All you ever see offered as solutions to the growing problem of obesity are diets. Eat so few carbohydrates your body tears itself apart for nourishment; starve yourself of vital minerals to shed a few more pounds of water. This, apparently, is considered healthy. I gather that cheese can no longer be advertised on TV because it's too high in fat to be considered a healthy food.

Here's a radical suggestion: Instead of counting calories all day and eating salad for lunch so you can have a dessert after supper, why not try exercising enough that you can have that dessert without going hungry all day?

40 minutes each morning is all it took for me to be losing about four pounds a week, with no other changes to my diet or lifestyle. That's more than any of my diet-addicted co-workers have ever managed. Which is just as well, as I can't bear salad.

4 comments

Andrew
Comment from: Andrew [Visitor] · http://andrews.co.nr
Ah, but you forget one thing.... most Americans are truly just too exhausted with work, kinds, and more to exercise in the morning so early or after work. Kinds alone take up all free time.
16/01/07 @ 22:35
oneandoneis2
Comment from: oneandoneis2 [Member] · http://geekblog.oneandoneis2.org/
Kinds?
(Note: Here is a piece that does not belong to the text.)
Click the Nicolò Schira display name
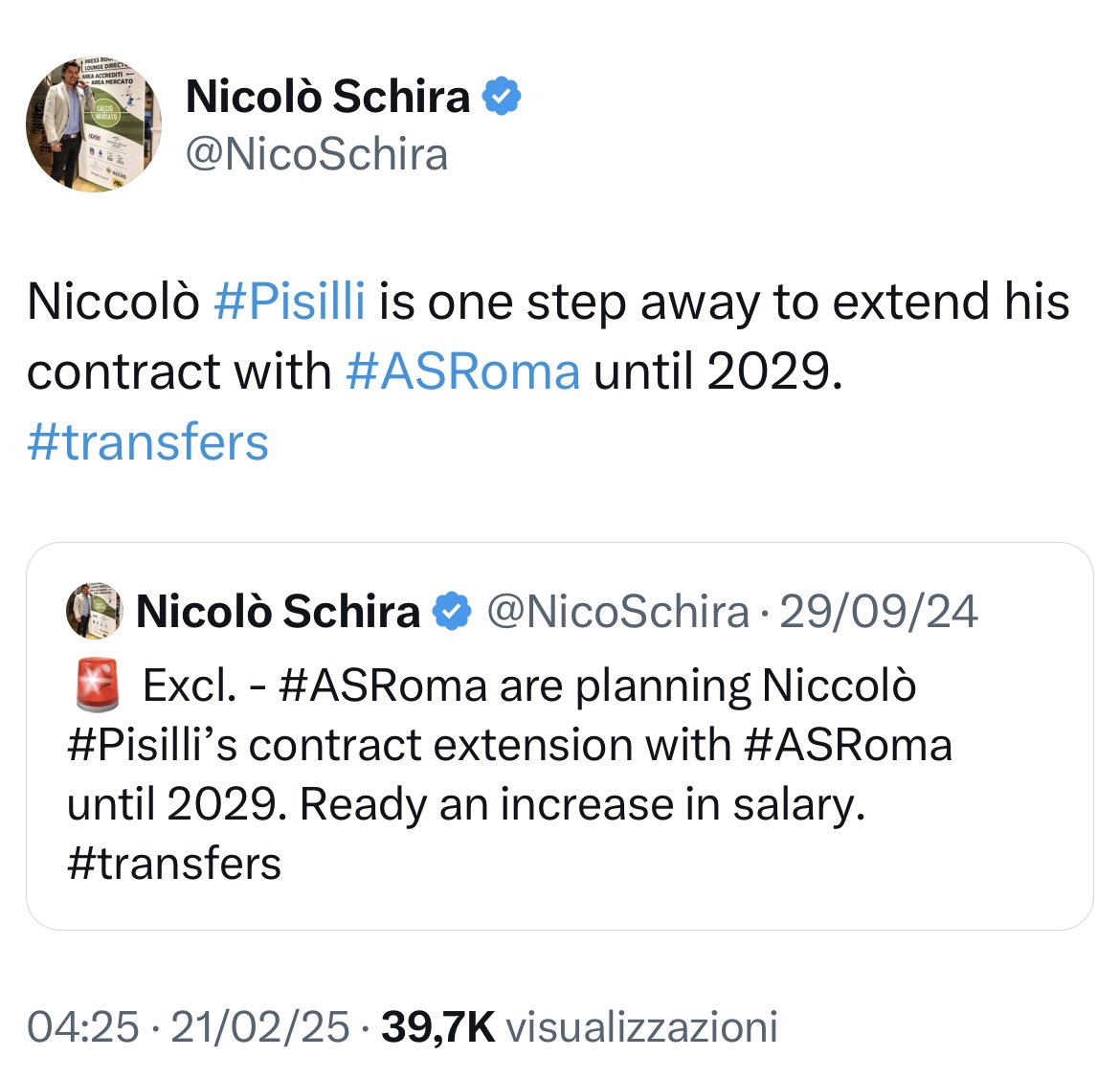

Did you typo "kids" twice, or are you lapsing out of english?

Ah well, same thing. .

If they're physically exhausted from over-exertion, then they're getting plenty of exercise, so the problem doesn't arise.

I'm not convinced, tho. I work a full day and still go jogging. My brother in Los Angeles works a full day AND runs his own company, and he still goes jogging. Unless we're superhumanly energetic, I don't see "tired from work" as a reason to not get exercise. .

Quite the opposite: Most people who make that claim are chronically unfit and more desperately in need of exercise than the people who just don't bother.
17/01/07 @ 09:45
sokuban
Comment from: sokuban [Visitor] · http://www.fantasyanime.com
Of course things like sugar is healthy for you.

But other things aren't. Like most pre-made foods. Those things you put in a microwave and you don't even have to cook. Or instant noodles.

A baguette-based fried-sausage-and-fried-egg-with-fried-onions sandwich is a very healthy thing to eat. (Though it isn't to my taste.)

The things that are unhealthy are the Kraft Dinners!

If those females don't eat precooked food and are still fat, then they have a bad metabolism. (Which you get by being lazy in the first place, or by just being unlucky.)

A diet is also the most unhealthy way to lose weight, but people don't care about health... no they are stupid, they only care about looks.
18/01/07 @ 05:54
oneandoneis2
Comment from: oneandoneis2 [Member] · http://geekblog.oneandoneis2.org/
> Like most pre-made foods. Those things you put in a microwave and you don't even have to cook.

Agreed, and that's also from personal experience. Not my own, but my gf's.

She's tried out various diets in her time, but the one that was easiest to stick to and resulted in the most noticeable & weight loss wasn't Atkins, or Rosemary Conley, or anything else.

It was me, cooking her meals for her every day. Not even particularly "healthy" meals: Stir-fries and lasagne were commonplace.

She enjoyed the meals and she lost weight. Try doing that with the same meals pre-cooked from a supermarket.